---------- Kutipan Teks ----------

Sumber: Tribunnews.com
Editor: Sanusi
Setelah sempat mangkrak di tahun lalu, pemerintah akhirnya memutuskan kembali melanjutkan revisi keenam atas Peraturan Pemerintah (PP) Nomor 23 Tahun 2010 tentang pelaksanaan kegiatan usaha pertambangan mineral dan batubara (minerba).
Kepala Biro Hukum Kementerian ESDM Hufron Asrofi membenarkan, kelanjutan revisi PP 23/2010 itu telah dibahas dalam rapat di Sekretariat Negara (Setneg). Menurut Hufron, rancangan revisi PP (RPP) tersebut sudah selesai melalui proses pembahasan, harmonisasi dan juga klarifikasi bersama kementerian terkait.
“Sudah selesai pembahasan,” kata Hufron saat dihubungi Kontan.co.id, Minggu (12/1).
Menurut informasi yang diterima Kontan.co.id, rapat klarifikasi untuk menindaklanjuti revisi PP 23/2010 itu digelar pada Jumat (10/1) lalu bertempat di Kantor Kementerian Sekretariat Negara.
Rapat yang dipimpin oleh Deputi Bidang Hukum dan Perundang-undangan itu melibatkan sejumlah kementerian dan lembagai terkait, yakni Kementerian Koordinator (Kemenko) Bidang Kemaritiman dan Investasi, Kemenko Bidang Perekonomian, Kementerian ESDM, Kementerian Keuangan, Kementerian BUMN, Kementerian Hukum dan HAM, dan Sekretariat Kabinet.
Sebagai informasi, revisi keenam PP Nomor 23 tahun 2010 ini pada pokoknya disiapkan untuk mengatur perizinan pemegang Perjanjian Karya Pengusahaan Pertambangan Batubara (PKP2B), khususnya dalam perpanjangan kontrak dan perubahan statusnya menjadi Izin Usaha Pertambangan Khusus (IUPK).
Revisi regulasi tersebut sudah mencuat sejak November 2018 lalu. Pemerintah awalnya menargetkan revisi PP Nomor 23/2010 bisa rampung pada akhir tahun 2018, namun penyelesaiannya terus molor hingga 2019.
Kontan.co.id mencatat, pada Januari 2019, tepat setahun lalu, RPP Nomor 23/2010 sebenarnya sudah disetujui dan diparaf oleh menteri terkait, yakni Menteri ESDM, Menteri Keuangan, dan Menko Perekonomian. Namun, revisi PP 23/2010 ini terganjal surat dari Rini Soemarno, Menteri BUMN saat itu.

---------- Data Tersedia ----------

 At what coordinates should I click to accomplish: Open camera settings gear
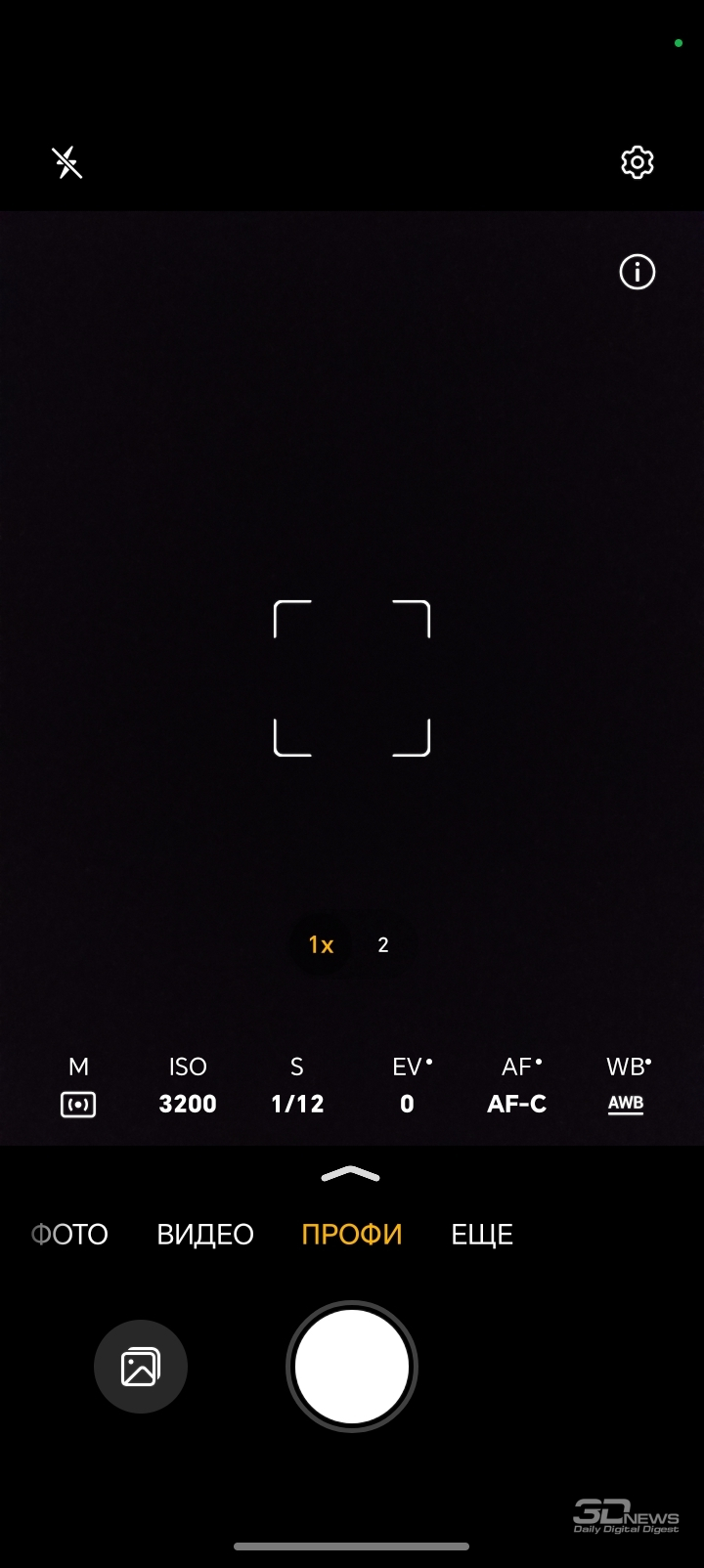click(x=637, y=162)
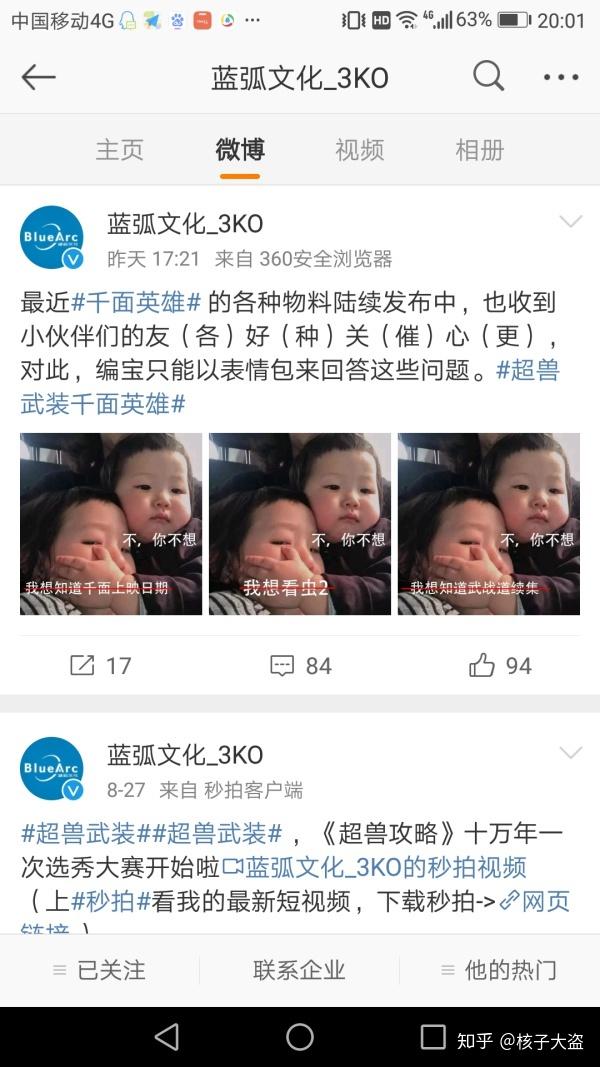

----------

## Sasaran Tugas A
Menurut kutipan tentang revisi PP 23/2010, siapa yang memimpin rapat klarifikasi di Kantor Kementerian Sekretariat Negara?
## Sasaran Tugas B
Lanjutkan kutipan tentang revisi PP 23/2010 setelah kalimat terakhirnya.
Materi tersebut tidak berhubungan dengan kutipan tentang revisi PP 23/2010.

## Hasil A
Rapat tersebut dipimpin oleh Deputi Bidang Hukum dan Perundang-undangan.

## Hasil B
Dalam surat yang disampaikan ke Menteri Setneg pada 1 Maret 2019 itu, Rini meminta supaya BUMN diberikan porsi pengelolaan terhadap tambang PKP2B yang akan habis kontrak.
Polemik perpanjangan kontrak PKP2B pun berlanjut. Sejak pertengahan hingga akhir tahun 2019 lalu, polemik tidak lagi pada revisi PP 23/2010, namun beralih ke revisi Undang-Undang Nomor 4 Tahun 2009 alias UU Minerba. Revisi UU Minerba saat ini tengah bergulir. Komisi VII DPR RI menargetkan, revisi tersebut bisa rampung pada Agustus tahun ini.
Kendati begitu, Hufron Asrofi mengklaim, revisi PP 23/2010 dibutuhkan lantaran dinilai paling memungkinkan untuk segera diterbitkan, sehingga bisa memberikan kepastian hukum dan investasi. Dibandingkan harus menunggu penyelesaian revisi UU Minerba yang masih harus dibahas di DPR.
“Mungkin RPP ini dianggap yang paling siap agar ada landasan hukum dan kepastian investasi, serta menjamin penerimaan negara,” ungkapnya.
Menurut Hufron, karena pada saat itu keberatan datang dari Kementerian BUMN, maka klarifikasi pun telah diberikan. Hufron bilang, saat ini revisi PP 23/2010 ini tinggal menunggu paraf dan persetujuan dari Menteri BUMN, Erick Thohir. Setelah itu, proses berlanjut dengan penyerahan RPP 23/2010 ke Presiden Joko Widodo disahkan.
“Tinggal menunggu paraf Menteri BUMN dan pengesahan presiden,” kata Hufron.
Dihubungi terpisah, Direktur Eksekutif Asosiasi Pertambangan Batubara Indonesia (APBI) Hendra Sinadia mengatakan bahwa pelaku usaha tengah menunggu kepastian dari pemerintah. Menurutnya, kepastian hukum dan investasi penting diberikan, baik dalam bentuk revisi PP maupun revisi UU.
“Kami ikut saja opsi yang mana yang akan diambil pemerintah. Kami yakin pemerintah akan memahami urgensinya dan dampaknya terhadap perekonomian nasional,” kata Hendra kepada Kontan.co.id, Minggu (12/1).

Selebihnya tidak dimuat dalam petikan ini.